Let $f,g:\mathbb R\to\mathbb[0,\infty)$ be nondecreasing and right-continuous and $h:\mathbb R\to\mathbb R$ be right-continuous and of bounded variation with $$\left|h(t)-h(s)\right|\le\sqrt{f(t)-f(s)}\sqrt{g(t)-g(s)}\;\;\;\text{for all }t\ge s\tag1.$$ Then it's well-known$^1$ that $$\int\left|XY\right|\left|{\rm d}h\right|\le\sqrt{\int|X|^2\:{\rm d}f}\sqrt{\int|Y|^2\:{\rm d}g}\tag2$$ for all Borel measurable $X,Y:\mathbb R\to\mathbb R$, where $|{\rm d}h|$ denotes the variation of the Lebesgue-Stieltjes measure induced by $h$.

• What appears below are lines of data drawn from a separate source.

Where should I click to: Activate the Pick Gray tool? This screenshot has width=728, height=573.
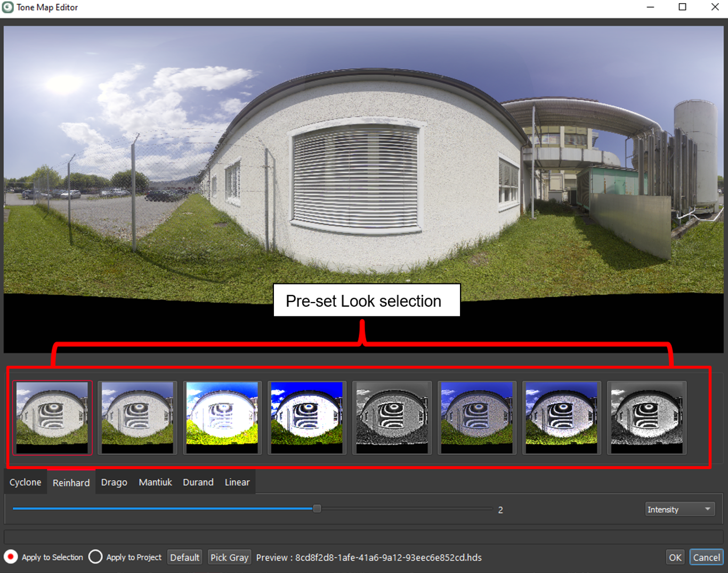[229, 557]
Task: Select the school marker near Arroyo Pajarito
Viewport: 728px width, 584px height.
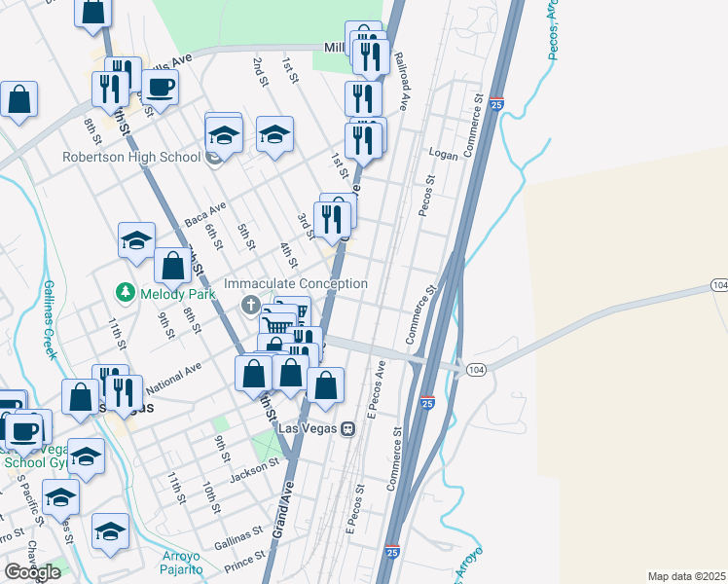Action: [x=111, y=533]
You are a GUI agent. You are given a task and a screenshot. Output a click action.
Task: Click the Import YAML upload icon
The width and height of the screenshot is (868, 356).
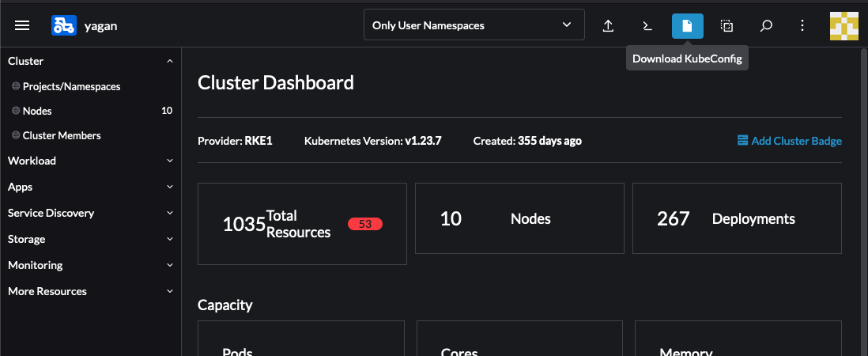click(x=608, y=25)
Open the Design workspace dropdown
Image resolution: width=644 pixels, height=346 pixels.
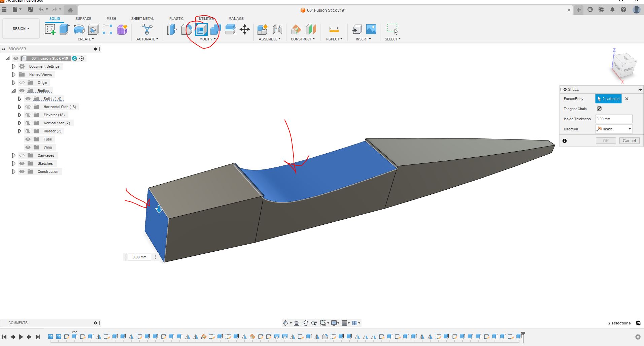21,29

Now assume, instead of $(1)$, we've got $$\left|h(t)-h(s)\right|\le C\sqrt{f(t)-f(s)}\;\;\;\text{for all }t\ge s\tag3$$ for some $C\ge0$. How can we use $(2)$ in order to conclude $$\int\left|X\right|\left|{\rm d}h\right|\le C\sqrt{\int|X|^2\:{\rm d}f}\tag4$$ for all Borel measurable $X:\mathbb R\to\mathbb R$?
My first intuition was to simply set $g\equiv C$, but (obviously) that doesn't work since then the right-hand side of $(1)$ is $0$ and any integral with respect to ${\rm d}g$ is $0$. So, are we able to use $(2)$ at all or do we need to mimic its proof in order to establish $(4)$?
I don't know how this inequality is called in the nonrandom case, but in stochastic analysis this is the celebrated Kunita-Watanabe inequality.